L’accusé de 40 ans a commis des crimes qui peuvent susciter le «dégoût et l’indignation», a concédé le magistrat. De 2017 à 2020, l’enseignant profitait de son temps libre pour filmer à leur insu l’entrejambe de ses victimes.

Lamarre pouvait sévir dans le métro, à la piscine ou encore dans des escaliers mécaniques. Il a toutefois été pris en flagrant délit lors d’une filature policière, et une fouille de son matériel informatique a permis la découverte de 13 vidéos le montrant en train de filmer les parties intimes de ses victimes.

Écoutez le témoignage de Chad Ashe, enseignant au secondaire:

Réhabilitation  

Pour Me Sylvie Lemieux, procureure de la Couronne, il fallait que Lamarre écope d’un casier judiciaire pour ses crimes. Me Alexandre Goyette, de la défense, proposait quant à lui une absolution en mettant l’accent sur la reprise en main de son client.

Car si son arrestation a été «traumatisante», il a, depuis, fait une introspection concernant les gestes qu’il aurait commis à l’époque où il disait avoir une relation toxique avec une femme.

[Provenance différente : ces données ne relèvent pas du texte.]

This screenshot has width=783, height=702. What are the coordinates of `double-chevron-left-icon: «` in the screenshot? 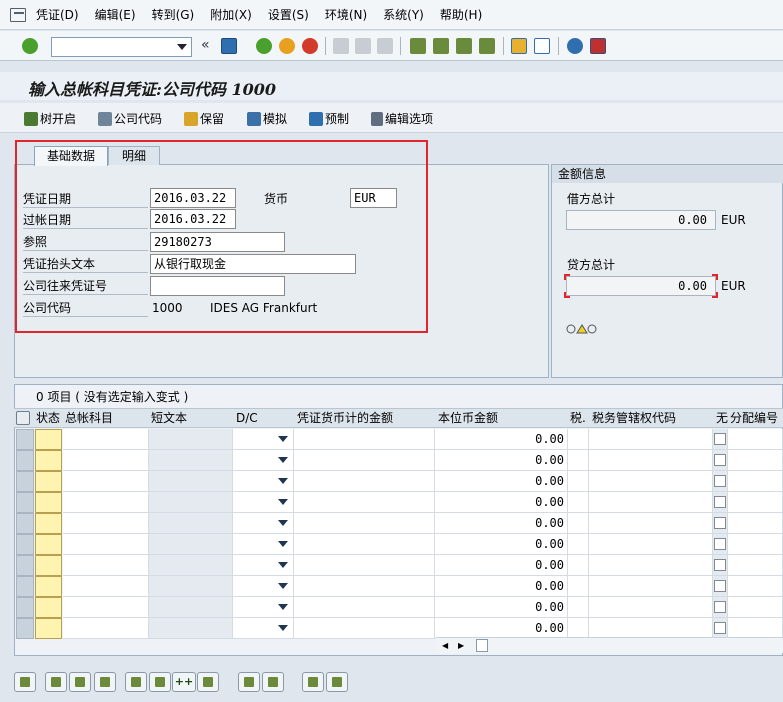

Ainsi, même s’il a insisté pour dire qu’il ne balisait aucunement les gestes de Lamarre, il n’était pas dans l’intérêt de la société qu'un casier judiciaire ferme des portes à l’accusé.

Écoutez la chronique judiciaire de l’ex-juge Nicole Gibeault, sur QUB radio:

Encouragements  

«Faut-il encourager l’accusé dans sa réhabilitation convaincante ou accroître son isolement par la stigmatisation? Qu’est-ce qui est le plus rentable, socialement?» s’est demandé le juge, pour finalement trancher en faveur de l’accusé, qui a perdu ses emplois d’enseignant au primaire et de chargé de cours à l’université.

Son absolution est toutefois conditionnelle à une probation durant laquelle il devra effectuer 150 heures de travaux communautaires.

«Si vous revenez devant moi, ça ne se terminera pas comme aujourd’hui», a toutefois rappelé le juge à Lamarre.